- Source text

········

# Morelia vs San Miguel



## surfrider (Oct 4, 2011)

For those of you who have been and maybe lived in both Morelia and in San Miguel del Allenda I would like some feed back. What are some of the differences between the two and what are some of the simularitaries?

I would really appreciate your thoughs. Surfrider


----------



## sparks (Jun 17, 2007)

Very few gringos vs. lots of them


----------



## ValRomx (Nov 12, 2012)

*Some differences*


Morelia is the capital of the state of Michoacan, population over 700,000
San Miguel in Guanajuato has a population of about 160,000 counting non-contiguous portions that are serviced by its police, etc.
Both are about the same altitude, but not attitude
I think Jennifer Rose has lived in both places, she blogged for a while from Morelia, don't know if she still does
Morelia is about 60 km closer to Mexico City
Morelia has its own airport, closest international airports to San Miguel are Leon, about 170 km and Queretaro 70 km


----------



## cuylers5746 (Mar 19, 2012)

*Indulge in Both*

Night and day differences between both those cities and their lifestyles.
They are not that far apart time wise in travel - so go visit spend a week
in both and you'll quickly see.

Another point you can get advice on this board, but probably might not
have the exact same experiences as others. Take two people set them
out on a visit to the same city but not together and you'll get two completely
different experiences recorded.

Like I said they're real close together time wise in travel - just go experience
them yourself. Funny thing, you just might really fall in love with both of them
for completely different reasons?

So much to love in Mexico!


----------



## surfrider (Oct 4, 2011)

Isn't it fantastic how different each town or city is from one another. I have spent time in Morelia and it does have a lot to offer, now it is time to spend in San Miguel. While I like the non-****** way, my son who will never learn Spanish because of his disability needs to be around more English speaking folks...and in a small place - although I do not think of San Miguel as that small.

········

- Available data
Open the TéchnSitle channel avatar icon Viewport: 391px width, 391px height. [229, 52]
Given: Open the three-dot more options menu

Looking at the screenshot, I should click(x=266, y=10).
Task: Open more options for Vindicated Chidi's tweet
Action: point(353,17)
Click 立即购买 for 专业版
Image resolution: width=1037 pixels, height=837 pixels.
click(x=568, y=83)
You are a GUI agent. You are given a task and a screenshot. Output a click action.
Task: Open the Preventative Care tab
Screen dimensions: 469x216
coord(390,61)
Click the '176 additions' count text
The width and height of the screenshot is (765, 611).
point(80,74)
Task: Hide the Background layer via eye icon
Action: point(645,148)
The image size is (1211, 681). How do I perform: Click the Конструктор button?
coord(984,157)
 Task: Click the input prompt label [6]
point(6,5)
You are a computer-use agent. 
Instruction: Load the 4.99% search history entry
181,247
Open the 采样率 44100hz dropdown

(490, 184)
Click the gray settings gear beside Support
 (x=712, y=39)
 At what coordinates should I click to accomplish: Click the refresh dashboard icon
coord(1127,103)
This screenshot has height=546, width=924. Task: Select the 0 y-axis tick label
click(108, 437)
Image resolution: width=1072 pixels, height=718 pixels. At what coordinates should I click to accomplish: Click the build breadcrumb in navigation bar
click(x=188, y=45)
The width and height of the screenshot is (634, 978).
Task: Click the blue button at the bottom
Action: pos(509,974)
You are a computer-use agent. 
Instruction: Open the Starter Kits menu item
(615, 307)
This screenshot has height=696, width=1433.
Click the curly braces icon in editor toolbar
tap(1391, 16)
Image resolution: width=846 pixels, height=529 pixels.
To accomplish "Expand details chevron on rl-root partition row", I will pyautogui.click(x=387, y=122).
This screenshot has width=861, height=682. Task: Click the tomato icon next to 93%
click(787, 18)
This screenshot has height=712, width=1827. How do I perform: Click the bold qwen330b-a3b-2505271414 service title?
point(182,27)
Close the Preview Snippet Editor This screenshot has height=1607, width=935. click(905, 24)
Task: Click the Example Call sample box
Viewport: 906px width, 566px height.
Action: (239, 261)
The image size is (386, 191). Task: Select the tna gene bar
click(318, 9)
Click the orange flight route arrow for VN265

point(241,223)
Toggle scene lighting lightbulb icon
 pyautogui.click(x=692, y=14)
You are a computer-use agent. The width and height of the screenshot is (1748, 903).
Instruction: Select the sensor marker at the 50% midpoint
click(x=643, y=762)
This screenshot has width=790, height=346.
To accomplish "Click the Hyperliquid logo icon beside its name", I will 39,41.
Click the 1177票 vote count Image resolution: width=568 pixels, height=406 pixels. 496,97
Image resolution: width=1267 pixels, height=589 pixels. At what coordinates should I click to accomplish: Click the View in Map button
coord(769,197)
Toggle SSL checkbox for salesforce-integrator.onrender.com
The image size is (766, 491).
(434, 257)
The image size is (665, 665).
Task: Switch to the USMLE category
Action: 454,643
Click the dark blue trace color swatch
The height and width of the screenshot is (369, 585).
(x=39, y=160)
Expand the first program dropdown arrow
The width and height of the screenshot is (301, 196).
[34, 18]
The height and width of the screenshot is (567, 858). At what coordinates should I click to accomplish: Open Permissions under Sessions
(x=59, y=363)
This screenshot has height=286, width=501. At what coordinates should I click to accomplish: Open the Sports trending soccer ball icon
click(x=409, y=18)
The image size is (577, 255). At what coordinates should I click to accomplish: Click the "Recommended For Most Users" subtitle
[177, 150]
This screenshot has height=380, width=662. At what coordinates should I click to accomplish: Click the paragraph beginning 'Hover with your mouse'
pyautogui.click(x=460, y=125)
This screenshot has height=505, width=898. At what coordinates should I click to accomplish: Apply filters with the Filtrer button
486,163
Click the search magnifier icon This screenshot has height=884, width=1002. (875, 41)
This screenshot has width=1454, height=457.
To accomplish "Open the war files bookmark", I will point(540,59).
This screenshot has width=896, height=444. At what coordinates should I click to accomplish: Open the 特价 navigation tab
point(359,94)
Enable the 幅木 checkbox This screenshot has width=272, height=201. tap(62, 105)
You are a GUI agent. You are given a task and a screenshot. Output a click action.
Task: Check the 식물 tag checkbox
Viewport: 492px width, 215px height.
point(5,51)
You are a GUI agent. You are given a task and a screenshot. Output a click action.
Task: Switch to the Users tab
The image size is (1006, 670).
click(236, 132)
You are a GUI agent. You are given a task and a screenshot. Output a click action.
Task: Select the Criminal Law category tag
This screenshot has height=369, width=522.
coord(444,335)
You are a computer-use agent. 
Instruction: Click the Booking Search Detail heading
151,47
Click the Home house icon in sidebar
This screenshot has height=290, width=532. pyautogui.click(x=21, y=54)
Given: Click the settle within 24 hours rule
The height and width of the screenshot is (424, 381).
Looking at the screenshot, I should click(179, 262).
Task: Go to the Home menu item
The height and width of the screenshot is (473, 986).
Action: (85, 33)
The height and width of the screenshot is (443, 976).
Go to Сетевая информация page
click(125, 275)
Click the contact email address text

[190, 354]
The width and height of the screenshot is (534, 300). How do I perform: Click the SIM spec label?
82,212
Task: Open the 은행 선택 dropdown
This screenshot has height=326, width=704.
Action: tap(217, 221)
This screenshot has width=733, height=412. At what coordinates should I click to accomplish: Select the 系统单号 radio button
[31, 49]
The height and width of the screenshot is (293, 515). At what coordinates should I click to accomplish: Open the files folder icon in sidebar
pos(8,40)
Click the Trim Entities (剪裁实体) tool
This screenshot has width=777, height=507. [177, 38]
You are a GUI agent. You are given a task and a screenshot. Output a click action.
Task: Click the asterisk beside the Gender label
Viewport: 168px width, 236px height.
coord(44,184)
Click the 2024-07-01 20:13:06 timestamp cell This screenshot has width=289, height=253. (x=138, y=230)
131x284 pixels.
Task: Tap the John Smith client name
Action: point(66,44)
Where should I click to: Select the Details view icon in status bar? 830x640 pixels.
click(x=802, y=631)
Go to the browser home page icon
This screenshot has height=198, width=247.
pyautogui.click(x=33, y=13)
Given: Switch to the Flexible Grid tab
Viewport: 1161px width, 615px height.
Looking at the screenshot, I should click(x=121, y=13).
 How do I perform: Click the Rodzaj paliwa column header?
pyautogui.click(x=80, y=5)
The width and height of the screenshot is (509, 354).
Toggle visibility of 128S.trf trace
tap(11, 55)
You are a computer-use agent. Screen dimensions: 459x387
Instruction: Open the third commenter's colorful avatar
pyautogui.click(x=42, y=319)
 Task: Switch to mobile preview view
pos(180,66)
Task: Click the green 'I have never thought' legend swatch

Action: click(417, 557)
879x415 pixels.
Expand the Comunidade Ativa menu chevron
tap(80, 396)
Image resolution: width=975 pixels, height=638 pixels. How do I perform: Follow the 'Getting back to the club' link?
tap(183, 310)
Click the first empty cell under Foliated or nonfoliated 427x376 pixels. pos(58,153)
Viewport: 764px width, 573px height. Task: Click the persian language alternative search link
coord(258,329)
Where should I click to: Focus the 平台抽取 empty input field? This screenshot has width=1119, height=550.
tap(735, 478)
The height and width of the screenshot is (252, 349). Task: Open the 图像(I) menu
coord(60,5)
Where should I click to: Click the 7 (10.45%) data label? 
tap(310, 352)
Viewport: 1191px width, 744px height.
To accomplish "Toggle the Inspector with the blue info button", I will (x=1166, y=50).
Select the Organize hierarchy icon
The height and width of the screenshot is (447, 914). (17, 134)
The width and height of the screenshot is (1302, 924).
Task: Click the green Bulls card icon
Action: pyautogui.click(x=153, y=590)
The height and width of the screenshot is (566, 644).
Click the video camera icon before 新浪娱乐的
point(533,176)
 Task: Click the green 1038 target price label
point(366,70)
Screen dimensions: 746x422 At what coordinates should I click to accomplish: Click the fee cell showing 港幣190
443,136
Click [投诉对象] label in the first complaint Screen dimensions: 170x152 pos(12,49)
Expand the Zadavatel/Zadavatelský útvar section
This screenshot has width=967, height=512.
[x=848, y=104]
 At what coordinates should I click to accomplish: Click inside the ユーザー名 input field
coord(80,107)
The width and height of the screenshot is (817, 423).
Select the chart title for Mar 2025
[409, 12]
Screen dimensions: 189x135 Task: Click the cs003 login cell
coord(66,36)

········

- Task description
Answer these questions from the thread comparing Morelia and San Miguel.
1. What population does the thread give for Morelia?
2. Which two international airports are named as the closest to San Miguel, and how far away is each?
3. According to surfrider's second post, why does surfrider's son need to be around more English-speaking people?

- Exercise result
1. Over 700,000.
2. Leon, about 170 km away, and Queretaro, 70 km away.
3. Because of his disability, he will never learn Spanish.